Optimal alloy mixtures exist. It’s approximately 60-40 for Pd-Cu. “With gold, at about 5%-to-20% alloy, you get about 200% more hydrogen permeability than with just palladium,” Ma notes. A 23% silver alloy gives about 70% more hydrogen permeability compared to a pure Pd membrane, he adds.
Figure 1. Hydrogen diffuses through membrane and porous stainless steel support tube to its annular space. Source: Worcester Polytechnic.
Meanwhile, John Falconer, chair of Colorado’s chemical and biological engineering department, has shown that absorbed molecules can improve the performance of the zeolites such as MFI, whose pore size approximates the size of many organic molecules. “Recently, we’ve found that when zeolites absorb certain molecules in the pores, that makes the zeolite crystals swell.” This shrinks the pore size, dramatically raising selectivity. “We think it’s a big find,” he says. “If you look at branched C6s, a molecule that only goes through the defects — such as 2,2-dimethylbutane [C6H14] — is too large to go through the zeolites at significant rate.” However, by adding 1% to 2% of hexane to the gas, “we see the flux decrease through the defects by one to two orders of magnitude for some membranes.”
A lower cost option
However, some see costs remaining prohibitive for membranes made from pure inorganics and metallics. “They have good performance, but they cost about 500 to 1,000 more times per square meter [than polymerics],” says Koros, who also is editor-in-chief of the Journal of Membrane Science. “The problem [potential end-users say] is: ‘They have high performance, but if it’s so expensive, I can’t do that.’” He suggests the solution is obvious: “Get production that’s less expensive. But you can’t do that if there’s no demand.”
The potential demand certainly exists. Commercial plants would require thousands of square meters, notes Tsapatis, who’s currently collaborating with Pall Corp. as well as Koros. But Tsapatsis asks, “Who’s going to make those thousands of square meters? And how?” Those are the primary obstacles now, he believes. Techniques used in the laboratory don’t suit largescale production, he notes.

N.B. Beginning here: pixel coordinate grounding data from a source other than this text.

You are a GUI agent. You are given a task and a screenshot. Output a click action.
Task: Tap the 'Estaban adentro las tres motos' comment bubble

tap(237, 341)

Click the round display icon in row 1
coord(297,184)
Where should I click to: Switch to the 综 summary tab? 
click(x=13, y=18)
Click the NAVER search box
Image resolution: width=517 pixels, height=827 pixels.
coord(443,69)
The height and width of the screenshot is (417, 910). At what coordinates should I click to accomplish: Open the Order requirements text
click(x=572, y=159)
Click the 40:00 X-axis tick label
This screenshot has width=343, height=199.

Mixed-matrix membranes, which combine zeolites with polymers, promise to address both production and cost issues, hopes Koros. He and his colleagues focus on hollow-fiber membranes. This should allow using the production technology for hollow-fiber membranes, he believes. “Hollow fibers are spun like textile fibers. The same spinning machines could be used for zeolite-polymeric membranes,” he explains.
His group aims to marry the performance of the zeolite and the cost of the polymer. “You can’t get performance of zeolite with the cost of polymer — but you can get close,” Koros notes. How near depends on selectivity, which is very significant to process efficiency, he says. “You might be able to get as close as a factor of two.”
Mixed-matrix membranes still must overcome “very serious obstacles,” he admits. The biggest is building new membranes around old technology. “Do that and thermal separation problems arise.”
The mixed-matrix product represents a practical plat-form, Koros emphasizes. It can be implemented relatively quickly and provides, at lower cost, many of the advan-tages of pure inorganic membranes, he says. However, it’ll be three to five more years before commercial production of zeolite-polymeric membranes begins, he predicts.